■ **WORK TO COMPLETE**: Set down all of the records below word for word, leaving out the pictures.

————————

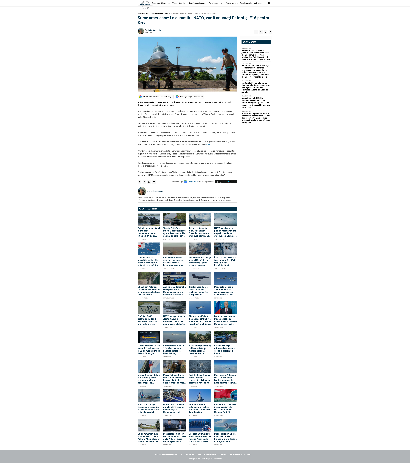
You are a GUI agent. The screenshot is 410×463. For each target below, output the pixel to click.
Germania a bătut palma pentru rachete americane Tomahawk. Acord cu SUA (200, 408)
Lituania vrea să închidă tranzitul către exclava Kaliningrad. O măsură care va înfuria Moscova (149, 261)
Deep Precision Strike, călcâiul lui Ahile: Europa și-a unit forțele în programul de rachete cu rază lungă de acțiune (225, 438)
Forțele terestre (215, 3)
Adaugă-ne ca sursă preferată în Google (157, 97)
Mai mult (257, 3)
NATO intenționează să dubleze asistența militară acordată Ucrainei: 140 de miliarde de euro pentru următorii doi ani (200, 349)
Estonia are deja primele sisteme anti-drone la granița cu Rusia (224, 349)
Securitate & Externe (160, 3)
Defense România (143, 13)
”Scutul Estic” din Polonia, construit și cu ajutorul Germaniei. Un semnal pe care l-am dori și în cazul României (174, 232)
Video (174, 3)
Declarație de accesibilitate (241, 454)
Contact (223, 454)
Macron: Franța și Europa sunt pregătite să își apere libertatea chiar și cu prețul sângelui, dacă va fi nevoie (148, 408)
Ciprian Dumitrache (154, 30)
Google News (193, 182)
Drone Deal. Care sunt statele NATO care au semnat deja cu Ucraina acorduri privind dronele (173, 408)
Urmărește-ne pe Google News (191, 97)
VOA (208, 144)
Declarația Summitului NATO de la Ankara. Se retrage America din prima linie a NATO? (200, 438)
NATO (166, 13)
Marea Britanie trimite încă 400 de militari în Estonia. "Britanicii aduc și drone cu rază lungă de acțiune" (173, 379)
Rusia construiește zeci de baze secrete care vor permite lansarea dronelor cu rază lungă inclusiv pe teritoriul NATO (173, 261)
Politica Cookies (187, 454)
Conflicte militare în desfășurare (192, 3)
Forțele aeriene (232, 3)
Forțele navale (246, 3)
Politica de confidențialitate (166, 454)
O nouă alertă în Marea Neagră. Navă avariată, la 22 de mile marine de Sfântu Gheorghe (149, 349)
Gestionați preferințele (207, 454)
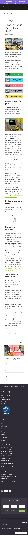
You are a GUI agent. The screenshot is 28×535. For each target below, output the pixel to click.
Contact (3, 440)
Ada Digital (25, 522)
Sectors (3, 429)
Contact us (4, 478)
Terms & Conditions (4, 524)
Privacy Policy (3, 522)
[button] (14, 124)
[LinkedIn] (7, 491)
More (12, 13)
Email (12, 504)
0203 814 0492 (9, 474)
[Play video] (14, 219)
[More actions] (22, 21)
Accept (20, 533)
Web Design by (20, 522)
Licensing (3, 434)
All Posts (6, 13)
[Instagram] (2, 491)
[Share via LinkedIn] (12, 333)
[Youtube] (10, 491)
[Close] (26, 527)
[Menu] (25, 7)
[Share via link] (15, 333)
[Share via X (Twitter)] (9, 333)
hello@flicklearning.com (10, 476)
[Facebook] (5, 491)
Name (4, 504)
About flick (4, 437)
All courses (4, 426)
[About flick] (25, 437)
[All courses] (25, 426)
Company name (21, 504)
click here (14, 481)
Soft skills (7, 328)
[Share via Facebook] (6, 333)
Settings (7, 533)
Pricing (3, 432)
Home (2, 423)
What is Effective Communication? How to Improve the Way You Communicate (13, 359)
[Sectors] (25, 428)
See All (21, 342)
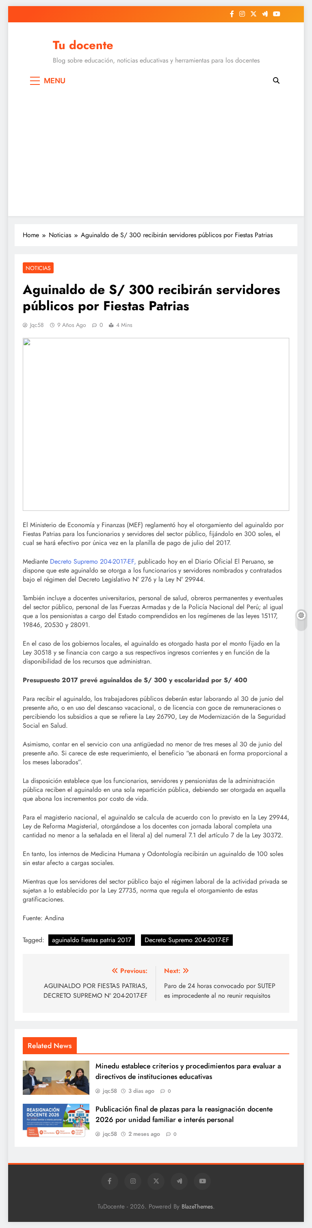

————————

■ **EXERCISE ANSWER**:
You are a GUI agent. The screenshot is 410×463. For each target below, output the pixel to click.
Germania a bătut palma pentru rachete americane Tomahawk. Acord cu SUA (200, 408)
Lituania vrea să închidă tranzitul către exclava Kaliningrad. O măsură care va înfuria Moscova (149, 261)
Deep Precision Strike, călcâiul lui Ahile: Europa și-a unit forțele în programul de rachete cu rază lungă de acțiune (225, 438)
Forțele terestre (215, 3)
Adaugă-ne ca sursă preferată în Google (157, 97)
Mai mult (257, 3)
NATO intenționează să dubleze asistența militară acordată Ucrainei: 140 de miliarde de euro pentru următorii doi ani (200, 349)
Estonia are deja primele sisteme anti-drone la granița cu Rusia (224, 349)
Securitate & Externe (160, 3)
Defense România (143, 13)
”Scutul Estic” din Polonia, construit și cu ajutorul Germaniei. Un semnal pe care l-am dori și în cazul României (174, 232)
Video (174, 3)
Declarație de accesibilitate (241, 454)
Contact (223, 454)
Macron: Franța și Europa sunt pregătite să își apere libertatea chiar și cu prețul sângelui, dacă va fi nevoie (148, 408)
Ciprian Dumitrache (154, 30)
Google News (193, 182)
Drone Deal. Care sunt statele NATO care au semnat deja cu Ucraina acorduri privind dronele (173, 408)
Urmărește-ne pe Google News (191, 97)
VOA (208, 144)
Declarația Summitului NATO de la Ankara. Se retrage America din prima linie a NATO? (200, 438)
NATO (166, 13)
Marea Britanie trimite încă 400 de militari în Estonia. "Britanicii aduc și drone cu rază lungă de acțiune" (173, 379)
Rusia construiește zeci de baze secrete care vor permite lansarea dronelor cu rază lungă inclusiv pe teritoriul NATO (173, 261)
Politica Cookies (187, 454)
Conflicte militare în desfășurare (192, 3)
Forțele aeriene (232, 3)
Forțele navale (246, 3)
Politica de confidențialitate (166, 454)
O nouă alertă în Marea Neagră. Navă avariată, la 22 de mile marine de Sfântu Gheorghe (149, 349)
Gestionați preferințele (207, 454)
You are a GUI agent. The screenshot is 28×535. For each target below, output the pixel to click.
Contact (3, 440)
Ada Digital (25, 522)
Sectors (3, 429)
Contact us (4, 478)
Terms & Conditions (4, 524)
Privacy Policy (3, 522)
[button] (14, 124)
[LinkedIn] (7, 491)
More (12, 13)
Email (12, 504)
0203 814 0492 (9, 474)
[Play video] (14, 219)
[More actions] (22, 21)
Accept (20, 533)
Web Design by (20, 522)
Licensing (3, 434)
All Posts (6, 13)
[Instagram] (2, 491)
[Share via LinkedIn] (12, 333)
[Youtube] (10, 491)
[Close] (26, 527)
[Menu] (25, 7)
[Share via link] (15, 333)
[Share via X (Twitter)] (9, 333)
hello@flicklearning.com (10, 476)
[Facebook] (5, 491)
Name (4, 504)
About flick (4, 437)
All courses (4, 426)
[About flick] (25, 437)
[All courses] (25, 426)
Company name (21, 504)
click here (14, 481)
Soft skills (7, 328)
[Share via Facebook] (6, 333)
Settings (7, 533)
Pricing (3, 432)
Home (2, 423)
What is Effective Communication? How to Improve the Way You Communicate (13, 359)
[Sectors] (25, 428)
See All (21, 342)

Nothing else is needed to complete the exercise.